======== DATASET CONTENT ========

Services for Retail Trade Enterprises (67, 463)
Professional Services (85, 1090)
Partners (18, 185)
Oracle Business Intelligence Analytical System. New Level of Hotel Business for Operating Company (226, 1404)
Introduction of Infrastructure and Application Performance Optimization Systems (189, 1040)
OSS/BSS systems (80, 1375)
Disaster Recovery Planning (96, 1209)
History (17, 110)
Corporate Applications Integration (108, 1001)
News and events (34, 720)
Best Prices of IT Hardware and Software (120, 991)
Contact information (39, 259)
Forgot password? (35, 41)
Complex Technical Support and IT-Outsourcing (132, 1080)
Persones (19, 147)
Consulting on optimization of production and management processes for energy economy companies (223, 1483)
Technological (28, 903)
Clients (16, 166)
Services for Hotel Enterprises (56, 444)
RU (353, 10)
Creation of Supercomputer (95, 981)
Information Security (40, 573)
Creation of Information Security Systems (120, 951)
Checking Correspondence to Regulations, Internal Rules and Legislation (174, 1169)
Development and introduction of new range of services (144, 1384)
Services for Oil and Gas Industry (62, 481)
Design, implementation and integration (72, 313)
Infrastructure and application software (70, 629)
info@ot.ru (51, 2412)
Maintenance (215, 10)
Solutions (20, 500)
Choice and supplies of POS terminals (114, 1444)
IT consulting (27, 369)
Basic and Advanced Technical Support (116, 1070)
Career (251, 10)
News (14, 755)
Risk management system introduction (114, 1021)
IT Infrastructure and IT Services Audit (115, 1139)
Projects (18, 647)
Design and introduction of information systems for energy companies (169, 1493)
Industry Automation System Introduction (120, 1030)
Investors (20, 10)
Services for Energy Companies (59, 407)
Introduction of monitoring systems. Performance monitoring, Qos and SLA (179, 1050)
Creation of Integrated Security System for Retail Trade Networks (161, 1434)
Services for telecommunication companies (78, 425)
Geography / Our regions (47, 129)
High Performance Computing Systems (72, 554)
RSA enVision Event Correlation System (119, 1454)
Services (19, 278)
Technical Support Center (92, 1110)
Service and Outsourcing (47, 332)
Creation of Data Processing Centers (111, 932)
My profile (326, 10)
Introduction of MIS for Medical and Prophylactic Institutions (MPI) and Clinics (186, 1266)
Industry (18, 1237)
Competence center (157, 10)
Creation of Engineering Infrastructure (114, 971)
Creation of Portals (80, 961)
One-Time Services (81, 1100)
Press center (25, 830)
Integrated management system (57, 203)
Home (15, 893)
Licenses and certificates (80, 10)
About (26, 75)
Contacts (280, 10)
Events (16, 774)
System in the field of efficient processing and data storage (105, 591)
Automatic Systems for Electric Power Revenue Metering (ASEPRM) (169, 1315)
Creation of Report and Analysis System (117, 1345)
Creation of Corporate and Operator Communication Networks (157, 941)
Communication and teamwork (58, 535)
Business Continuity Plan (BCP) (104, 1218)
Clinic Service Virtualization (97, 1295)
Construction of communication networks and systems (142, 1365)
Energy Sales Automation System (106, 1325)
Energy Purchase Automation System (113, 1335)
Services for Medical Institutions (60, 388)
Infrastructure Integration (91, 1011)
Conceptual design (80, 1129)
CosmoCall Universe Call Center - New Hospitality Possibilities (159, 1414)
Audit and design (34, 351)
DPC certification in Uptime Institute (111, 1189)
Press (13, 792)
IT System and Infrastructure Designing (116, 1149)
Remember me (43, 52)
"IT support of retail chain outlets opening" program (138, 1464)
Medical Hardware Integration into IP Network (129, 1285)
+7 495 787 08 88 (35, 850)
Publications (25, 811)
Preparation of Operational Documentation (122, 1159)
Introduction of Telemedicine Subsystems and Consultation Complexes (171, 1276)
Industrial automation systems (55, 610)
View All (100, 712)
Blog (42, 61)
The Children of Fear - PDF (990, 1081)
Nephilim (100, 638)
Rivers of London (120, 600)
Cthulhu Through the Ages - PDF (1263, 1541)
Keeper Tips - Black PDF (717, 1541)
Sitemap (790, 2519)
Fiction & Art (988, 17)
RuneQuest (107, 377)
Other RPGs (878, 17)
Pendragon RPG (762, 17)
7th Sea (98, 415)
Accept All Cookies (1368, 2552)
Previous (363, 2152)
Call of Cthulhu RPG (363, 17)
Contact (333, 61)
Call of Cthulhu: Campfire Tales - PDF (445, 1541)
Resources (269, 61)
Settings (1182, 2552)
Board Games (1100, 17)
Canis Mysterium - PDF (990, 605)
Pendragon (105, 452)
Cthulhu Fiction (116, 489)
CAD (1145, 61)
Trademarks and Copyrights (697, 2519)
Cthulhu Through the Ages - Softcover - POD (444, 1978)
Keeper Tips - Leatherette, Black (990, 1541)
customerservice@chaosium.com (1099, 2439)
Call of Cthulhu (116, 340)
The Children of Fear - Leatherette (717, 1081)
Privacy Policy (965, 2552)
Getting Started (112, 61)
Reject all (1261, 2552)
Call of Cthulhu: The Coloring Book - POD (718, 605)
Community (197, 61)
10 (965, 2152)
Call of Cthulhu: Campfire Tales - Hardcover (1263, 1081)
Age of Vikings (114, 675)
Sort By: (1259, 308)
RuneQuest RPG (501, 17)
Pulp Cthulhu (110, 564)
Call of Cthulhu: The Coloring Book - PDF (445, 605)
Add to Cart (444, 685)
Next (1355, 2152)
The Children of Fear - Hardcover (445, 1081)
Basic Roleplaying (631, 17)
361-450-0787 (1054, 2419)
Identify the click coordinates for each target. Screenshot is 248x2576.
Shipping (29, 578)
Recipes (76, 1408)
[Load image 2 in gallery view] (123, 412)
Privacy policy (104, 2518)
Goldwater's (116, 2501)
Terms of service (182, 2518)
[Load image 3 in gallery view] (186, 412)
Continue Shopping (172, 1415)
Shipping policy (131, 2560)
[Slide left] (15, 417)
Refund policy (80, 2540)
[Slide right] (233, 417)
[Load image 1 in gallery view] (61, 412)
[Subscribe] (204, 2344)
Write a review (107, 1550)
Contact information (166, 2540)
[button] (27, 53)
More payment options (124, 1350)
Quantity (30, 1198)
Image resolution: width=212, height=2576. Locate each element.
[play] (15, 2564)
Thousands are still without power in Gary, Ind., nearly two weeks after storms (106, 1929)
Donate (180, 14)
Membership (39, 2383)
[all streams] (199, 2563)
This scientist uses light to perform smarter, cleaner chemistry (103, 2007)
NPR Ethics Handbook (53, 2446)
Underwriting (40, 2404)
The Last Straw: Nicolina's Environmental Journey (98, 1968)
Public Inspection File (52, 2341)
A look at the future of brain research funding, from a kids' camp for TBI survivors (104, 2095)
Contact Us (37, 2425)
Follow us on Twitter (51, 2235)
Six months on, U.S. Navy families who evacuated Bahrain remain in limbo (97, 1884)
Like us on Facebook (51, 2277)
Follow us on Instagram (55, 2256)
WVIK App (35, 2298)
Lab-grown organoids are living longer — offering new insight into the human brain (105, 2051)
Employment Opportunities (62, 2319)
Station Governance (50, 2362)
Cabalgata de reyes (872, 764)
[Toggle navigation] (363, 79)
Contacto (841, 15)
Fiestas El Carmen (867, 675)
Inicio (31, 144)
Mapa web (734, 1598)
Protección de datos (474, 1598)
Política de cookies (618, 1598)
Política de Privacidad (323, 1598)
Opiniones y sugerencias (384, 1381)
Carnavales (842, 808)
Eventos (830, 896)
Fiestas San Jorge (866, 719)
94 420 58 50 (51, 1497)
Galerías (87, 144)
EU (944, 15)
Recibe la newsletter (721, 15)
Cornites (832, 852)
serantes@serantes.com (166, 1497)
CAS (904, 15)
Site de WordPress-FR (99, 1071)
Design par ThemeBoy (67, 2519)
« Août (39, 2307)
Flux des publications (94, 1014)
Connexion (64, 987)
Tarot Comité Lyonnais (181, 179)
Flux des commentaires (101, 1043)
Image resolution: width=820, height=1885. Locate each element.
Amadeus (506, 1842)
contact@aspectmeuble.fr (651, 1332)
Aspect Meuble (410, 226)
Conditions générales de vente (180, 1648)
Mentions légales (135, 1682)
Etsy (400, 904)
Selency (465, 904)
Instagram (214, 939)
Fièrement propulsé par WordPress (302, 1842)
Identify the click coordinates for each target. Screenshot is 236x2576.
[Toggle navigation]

========

= DIRECTIONS =
Copy out only the lines of the records above from the one with "Risk management system" through the one with "Energy Purchase Automation System (113, 1335)", exactly as they stand, both included.

= EXERCISE ANSWER =
Risk management system introduction (114, 1021)
IT Infrastructure and IT Services Audit (115, 1139)
Projects (18, 647)
Design and introduction of information systems for energy companies (169, 1493)
Industry Automation System Introduction (120, 1030)
Investors (20, 10)
Services for Energy Companies (59, 407)
Introduction of monitoring systems. Performance monitoring, Qos and SLA (179, 1050)
Creation of Integrated Security System for Retail Trade Networks (161, 1434)
Services for telecommunication companies (78, 425)
Geography / Our regions (47, 129)
High Performance Computing Systems (72, 554)
RSA enVision Event Correlation System (119, 1454)
Services (19, 278)
Technical Support Center (92, 1110)
Service and Outsourcing (47, 332)
Creation of Data Processing Centers (111, 932)
My profile (326, 10)
Introduction of MIS for Medical and Prophylactic Institutions (MPI) and Clinics (186, 1266)
Industry (18, 1237)
Competence center (157, 10)
Creation of Engineering Infrastructure (114, 971)
Creation of Portals (80, 961)
One-Time Services (81, 1100)
Press center (25, 830)
Integrated management system (57, 203)
Home (15, 893)
Licenses and certificates (80, 10)
About (26, 75)
Contacts (280, 10)
Events (16, 774)
System in the field of efficient processing and data storage (105, 591)
Automatic Systems for Electric Power Revenue Metering (ASEPRM) (169, 1315)
Creation of Report and Analysis System (117, 1345)
Creation of Corporate and Operator Communication Networks (157, 941)
Communication and teamwork (58, 535)
Business Continuity Plan (BCP) (104, 1218)
Clinic Service Virtualization (97, 1295)
Construction of communication networks and systems (142, 1365)
Energy Sales Automation System (106, 1325)
Energy Purchase Automation System (113, 1335)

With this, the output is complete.